Alguns deputados estão solicitando a contratação de auditoria especializada para ajudar na análise da documentação. O presidente da CPI, deputado Nelson Marchezan (PSDB/RS), disse que desde a implantação da comissão, em novembro do ano passado, havia assessores trabalhando com o relator, Ney Lopes (PFL-RN). Eles não conseguiram atender a demanda. Há cerca de um mês sete pessoas, da própria Câmara, do Banco Central e da Comissão Mista de Orçamento foram integradas ao trabalho. "Vou requisitar mais oito do Banco Central", disse Marchezan.
O presidente da CPI acabou abrindo mão, também, da defesa de audiências públicas. A maioria dos parlamentares optou por restringir as convocações a casos em que os documentos comprovem a importância do depoimento.
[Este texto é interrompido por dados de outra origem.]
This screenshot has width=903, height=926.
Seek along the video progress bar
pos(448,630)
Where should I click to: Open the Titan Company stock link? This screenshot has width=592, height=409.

Depoimento - Assessoria é fundamental, até porque chegam novas informações a cada momento. Hoje o deputado Arlindo Chinaglia (PT-SP) informou que pedirá a quebra do sigilo bancário e fiscal da distribuidora Santa Cruz, com sede em São Paulo. Em depoimento à CPI, o presidente da entidade, Gilberto Maia Filho, disse que a empresa faturou, no ano passado, R$ 1,1 bilhão, mas não pagou imposto, alegando prejuízo. "É uma aberração; quando qualquer assalariado paga imposto na fonte, rico não paga imposto, afirmou Chinaglia. Maia Filho diz, no entanto, que o prejuízo decorreu do grande número de impostos federais e estaduais e de investimentos em segurança da carga. "Só para constituir nossa própria segurança, gastamos R$ 3 milhões no ano passado", afirmou o representante da distribuidora.